WRITTEN TASK:
Reproduce the lines of the listing below word for word, starting at the line containing "MANAGEMENT feature label" and ending at the line containing "Action: coord(325,358)", with both of those lines included.

=== STORED RECORDS ===

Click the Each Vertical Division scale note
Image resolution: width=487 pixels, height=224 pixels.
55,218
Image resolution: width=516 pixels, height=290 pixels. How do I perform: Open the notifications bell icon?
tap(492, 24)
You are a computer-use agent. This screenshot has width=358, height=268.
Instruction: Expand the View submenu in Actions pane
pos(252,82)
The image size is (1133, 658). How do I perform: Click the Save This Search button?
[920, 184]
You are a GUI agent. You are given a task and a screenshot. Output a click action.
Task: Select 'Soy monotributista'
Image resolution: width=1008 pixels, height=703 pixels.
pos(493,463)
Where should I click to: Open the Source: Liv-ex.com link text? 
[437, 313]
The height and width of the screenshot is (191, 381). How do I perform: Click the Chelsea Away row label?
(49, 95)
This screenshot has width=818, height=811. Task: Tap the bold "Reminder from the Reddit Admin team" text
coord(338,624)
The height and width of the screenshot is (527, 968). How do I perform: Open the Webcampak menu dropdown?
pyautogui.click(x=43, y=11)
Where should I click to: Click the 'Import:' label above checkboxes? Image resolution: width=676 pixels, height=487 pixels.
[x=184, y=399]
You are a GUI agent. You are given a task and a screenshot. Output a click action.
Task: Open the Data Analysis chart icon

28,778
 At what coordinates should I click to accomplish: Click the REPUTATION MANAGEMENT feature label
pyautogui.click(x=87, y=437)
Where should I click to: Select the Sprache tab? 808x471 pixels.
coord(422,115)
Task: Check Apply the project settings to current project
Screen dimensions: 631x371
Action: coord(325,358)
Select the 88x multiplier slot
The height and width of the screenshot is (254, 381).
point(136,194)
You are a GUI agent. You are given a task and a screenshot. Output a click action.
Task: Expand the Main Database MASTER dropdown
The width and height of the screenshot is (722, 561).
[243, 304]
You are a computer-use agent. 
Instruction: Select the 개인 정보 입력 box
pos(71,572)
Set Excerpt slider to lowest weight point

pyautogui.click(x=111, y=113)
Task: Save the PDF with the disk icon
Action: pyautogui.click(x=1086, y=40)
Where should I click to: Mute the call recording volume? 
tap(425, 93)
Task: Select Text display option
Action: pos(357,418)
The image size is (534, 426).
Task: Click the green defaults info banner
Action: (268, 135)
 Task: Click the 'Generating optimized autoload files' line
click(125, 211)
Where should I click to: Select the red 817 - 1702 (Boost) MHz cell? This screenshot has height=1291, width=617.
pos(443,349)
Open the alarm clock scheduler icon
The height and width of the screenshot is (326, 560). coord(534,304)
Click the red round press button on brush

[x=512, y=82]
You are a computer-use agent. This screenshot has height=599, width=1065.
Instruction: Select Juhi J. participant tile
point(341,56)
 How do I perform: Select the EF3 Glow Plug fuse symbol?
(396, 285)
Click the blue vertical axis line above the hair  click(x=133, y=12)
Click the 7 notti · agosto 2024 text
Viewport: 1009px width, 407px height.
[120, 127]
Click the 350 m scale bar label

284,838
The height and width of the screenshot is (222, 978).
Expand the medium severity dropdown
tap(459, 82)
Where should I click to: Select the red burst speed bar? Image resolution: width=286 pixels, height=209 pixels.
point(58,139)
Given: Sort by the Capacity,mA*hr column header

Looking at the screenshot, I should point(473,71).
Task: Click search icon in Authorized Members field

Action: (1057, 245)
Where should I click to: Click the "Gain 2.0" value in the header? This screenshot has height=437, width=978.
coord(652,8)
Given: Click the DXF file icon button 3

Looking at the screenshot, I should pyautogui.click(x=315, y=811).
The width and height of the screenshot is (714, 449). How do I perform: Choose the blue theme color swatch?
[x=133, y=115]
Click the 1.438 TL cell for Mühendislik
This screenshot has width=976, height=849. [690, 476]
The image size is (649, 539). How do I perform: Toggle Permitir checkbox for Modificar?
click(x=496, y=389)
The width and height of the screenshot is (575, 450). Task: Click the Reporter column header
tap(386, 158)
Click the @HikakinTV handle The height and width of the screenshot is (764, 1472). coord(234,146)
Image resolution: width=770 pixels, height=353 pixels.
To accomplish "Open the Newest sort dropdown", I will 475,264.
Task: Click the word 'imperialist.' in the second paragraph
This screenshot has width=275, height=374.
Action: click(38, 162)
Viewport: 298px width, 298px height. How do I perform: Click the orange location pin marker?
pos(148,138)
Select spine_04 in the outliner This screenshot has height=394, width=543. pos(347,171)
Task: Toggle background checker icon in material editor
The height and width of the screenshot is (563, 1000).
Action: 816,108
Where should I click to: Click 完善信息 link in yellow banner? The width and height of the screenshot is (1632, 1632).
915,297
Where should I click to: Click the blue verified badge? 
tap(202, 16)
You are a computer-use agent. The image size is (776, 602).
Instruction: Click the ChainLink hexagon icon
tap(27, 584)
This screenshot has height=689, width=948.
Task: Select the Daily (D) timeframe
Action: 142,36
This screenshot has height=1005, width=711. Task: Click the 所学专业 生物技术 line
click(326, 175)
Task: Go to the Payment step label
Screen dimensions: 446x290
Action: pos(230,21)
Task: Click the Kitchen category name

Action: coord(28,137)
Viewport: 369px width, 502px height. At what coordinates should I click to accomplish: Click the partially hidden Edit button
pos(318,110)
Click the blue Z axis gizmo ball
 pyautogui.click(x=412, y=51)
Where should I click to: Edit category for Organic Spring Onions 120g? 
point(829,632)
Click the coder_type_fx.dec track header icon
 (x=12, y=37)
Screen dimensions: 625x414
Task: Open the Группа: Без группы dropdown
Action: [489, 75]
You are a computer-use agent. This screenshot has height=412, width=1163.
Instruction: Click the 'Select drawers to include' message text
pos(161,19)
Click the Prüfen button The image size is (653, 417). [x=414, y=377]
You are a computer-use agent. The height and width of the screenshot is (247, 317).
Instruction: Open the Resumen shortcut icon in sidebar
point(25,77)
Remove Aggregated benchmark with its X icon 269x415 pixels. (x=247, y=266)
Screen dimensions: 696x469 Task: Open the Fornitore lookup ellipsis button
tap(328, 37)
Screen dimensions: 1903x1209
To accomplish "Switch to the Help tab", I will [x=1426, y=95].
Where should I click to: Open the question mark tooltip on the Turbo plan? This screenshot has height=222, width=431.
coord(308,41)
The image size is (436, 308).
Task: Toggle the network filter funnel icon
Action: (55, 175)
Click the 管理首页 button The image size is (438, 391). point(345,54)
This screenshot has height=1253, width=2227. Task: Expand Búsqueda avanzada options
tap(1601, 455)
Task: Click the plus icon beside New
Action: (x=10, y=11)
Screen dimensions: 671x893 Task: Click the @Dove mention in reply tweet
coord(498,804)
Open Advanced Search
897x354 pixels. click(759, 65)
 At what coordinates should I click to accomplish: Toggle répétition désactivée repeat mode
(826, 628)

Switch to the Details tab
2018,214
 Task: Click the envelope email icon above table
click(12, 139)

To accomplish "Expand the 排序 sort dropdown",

===

CORRECT RESPONSE:
 At what coordinates should I click to accomplish: Click the REPUTATION MANAGEMENT feature label
pyautogui.click(x=87, y=437)
Where should I click to: Select the Sprache tab? 808x471 pixels.
coord(422,115)
Task: Check Apply the project settings to current project
Screen dimensions: 631x371
Action: coord(325,358)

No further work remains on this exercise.